Die Aleppiner haben weder ihre Herzlichkeit noch ihren Humor verloren. Auf dem Markt an der Al-Razi-Straße scherzen die Leute trotz der widrigen Umstände. »Wenn Sie von dort drüben ein Falafel essen, können Sie gleich ins Al-Razi-Krankenhaus gehen«, ruft grinsend ein junger Mann und zeigt auf einen Imbiss.

»Kaufen Sie Nudeln, das Kilo nur 100 Lira«, wirbt ein anderer und schwenkt eine rote Handschaufel, mit der er die Ware abfüllt. Altkleider, Schuhe, Taschen, Möbel, fast alles findet man an diesen Markständen für wenig Geld. Verkauft wird auch, was möglicherweise als Spende gedacht war oder aus leerstehenden, zerstörten Häusern gestohlen wurde. Der Krieg entwickelt seine eigene Ökonomie.

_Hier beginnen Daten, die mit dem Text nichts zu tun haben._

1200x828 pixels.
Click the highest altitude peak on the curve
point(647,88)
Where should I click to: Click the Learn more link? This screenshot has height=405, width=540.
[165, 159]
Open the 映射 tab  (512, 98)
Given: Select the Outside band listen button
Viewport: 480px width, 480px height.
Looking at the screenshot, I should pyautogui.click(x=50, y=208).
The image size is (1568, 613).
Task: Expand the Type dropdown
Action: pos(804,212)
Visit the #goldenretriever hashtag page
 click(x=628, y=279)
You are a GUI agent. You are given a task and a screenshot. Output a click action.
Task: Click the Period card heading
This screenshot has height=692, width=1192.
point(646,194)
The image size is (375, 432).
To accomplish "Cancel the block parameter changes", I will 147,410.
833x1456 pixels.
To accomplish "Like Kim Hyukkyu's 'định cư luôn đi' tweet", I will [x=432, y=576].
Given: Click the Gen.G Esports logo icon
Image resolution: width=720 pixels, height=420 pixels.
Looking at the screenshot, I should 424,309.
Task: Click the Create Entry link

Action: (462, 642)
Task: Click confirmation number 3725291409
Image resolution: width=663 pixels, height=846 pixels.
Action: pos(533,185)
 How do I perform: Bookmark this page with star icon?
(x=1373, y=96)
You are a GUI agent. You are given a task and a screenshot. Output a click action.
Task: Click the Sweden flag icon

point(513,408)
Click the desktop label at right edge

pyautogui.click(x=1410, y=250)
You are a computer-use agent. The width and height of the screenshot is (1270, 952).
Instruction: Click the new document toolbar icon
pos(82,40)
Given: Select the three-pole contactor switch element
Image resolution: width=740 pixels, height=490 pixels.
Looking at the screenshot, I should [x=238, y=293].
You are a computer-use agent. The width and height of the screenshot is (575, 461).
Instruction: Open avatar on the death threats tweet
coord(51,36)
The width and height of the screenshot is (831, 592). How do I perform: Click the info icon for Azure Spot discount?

»Mehr als 50 Prozent der Aleppiner in den östlichen Stadtteilen werden von Milizen der Nusra-Front, Ahrar al-Sham und Nur-el-Din el-Zenki als Geiseln gehalten«, vermutet Fadi Ismail, Vertreter des Ministeriums für Nationale Versöhnung in Aleppo. Noch vor wenigen Monaten sei es möglich gewesen, die Frontlinie in die »belagerten Viertel« zu überqueren. Er selbst habe das oft getan. Dafür habe er sich einen Bart wachsen lassen, eine Mütze aufgesetzt und den Anzug gegen Alltags- oder traditionelle Kleidung gewechselt. Er hab mit vielen gesprochen, um zu erfahren, was die Menschen dächten. Sie seien müde und erschöpft von den täglichen Kämpfen.

Als sie hungerten, hätten sie dagegen protestiert, dass Nahrungsmittel und Hilfsgüter von den Rebellenmilizen in Hallen unter Verschluss gehalten wurden. Während des Gesprächs klingelt immer wieder das Handy und Leute aus den östlichen Stadtvierteln rufen ihn an. Jemand hat ihm einen Videoclip per Handy geschickt, auf dem vielleicht 100 Menschen eine Straße entlang laufen. In einem anderen Clip ist sogar ein Bild von Präsident Baschar al-Assad zu sehen, das jemand »subversiv« aufgehängt hat. Niemand wolle eine Teilung der Stadt, wie von dem UN-Sondervermittler Staffan de Mistura vorgeschlagen, sagt Fadi Ismail. Alle wollten endlich ihr Leben und Aleppo wieder aufbauen.

Drei Tage und viele Begegnungen später, verabschiedet sich Ismail und wünscht »Mie Salama« - hundert Mal Frieden. Mehr als 10 000 Männer haben die Waffen niedergelegt. Die Zahl der lokalen Waffenstillstandsabkommen ist landesweit auf 986 angestiegen. Ein klares Signal, dass die Syrer die Gewalt beenden wollen. Dann kann die schwierige Versöhnung beginnen.